> **DATA SHOWN**:
++++++++++++++++++++
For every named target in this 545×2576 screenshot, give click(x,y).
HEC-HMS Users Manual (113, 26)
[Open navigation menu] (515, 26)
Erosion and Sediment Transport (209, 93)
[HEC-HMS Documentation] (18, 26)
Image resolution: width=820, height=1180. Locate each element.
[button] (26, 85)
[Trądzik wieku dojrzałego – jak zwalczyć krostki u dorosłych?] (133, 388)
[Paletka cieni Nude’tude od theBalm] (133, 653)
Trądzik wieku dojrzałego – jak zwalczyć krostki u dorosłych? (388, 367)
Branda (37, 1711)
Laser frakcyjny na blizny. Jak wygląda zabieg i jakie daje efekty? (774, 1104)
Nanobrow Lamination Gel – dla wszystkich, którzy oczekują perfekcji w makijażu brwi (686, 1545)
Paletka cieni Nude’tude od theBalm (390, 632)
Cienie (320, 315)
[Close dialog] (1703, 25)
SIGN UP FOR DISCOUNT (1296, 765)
++++++++++++++++++++
> **WHAT IS EXPECTED**: Reproduce all of the entries above verbatim, keeping every line and its coordinates in the same order.

> **THE COMPLETED TASK**:
For every named target in this 545×2576 screenshot, give click(x,y).
HEC-HMS Users Manual (113, 26)
[Open navigation menu] (515, 26)
Erosion and Sediment Transport (209, 93)
[HEC-HMS Documentation] (18, 26)
Image resolution: width=820, height=1180. Locate each element.
[button] (26, 85)
[Trądzik wieku dojrzałego – jak zwalczyć krostki u dorosłych?] (133, 388)
[Paletka cieni Nude’tude od theBalm] (133, 653)
Trądzik wieku dojrzałego – jak zwalczyć krostki u dorosłych? (388, 367)
Branda (37, 1711)
Laser frakcyjny na blizny. Jak wygląda zabieg i jakie daje efekty? (774, 1104)
Nanobrow Lamination Gel – dla wszystkich, którzy oczekują perfekcji w makijażu brwi (686, 1545)
Paletka cieni Nude’tude od theBalm (390, 632)
Cienie (320, 315)
[Close dialog] (1703, 25)
SIGN UP FOR DISCOUNT (1296, 765)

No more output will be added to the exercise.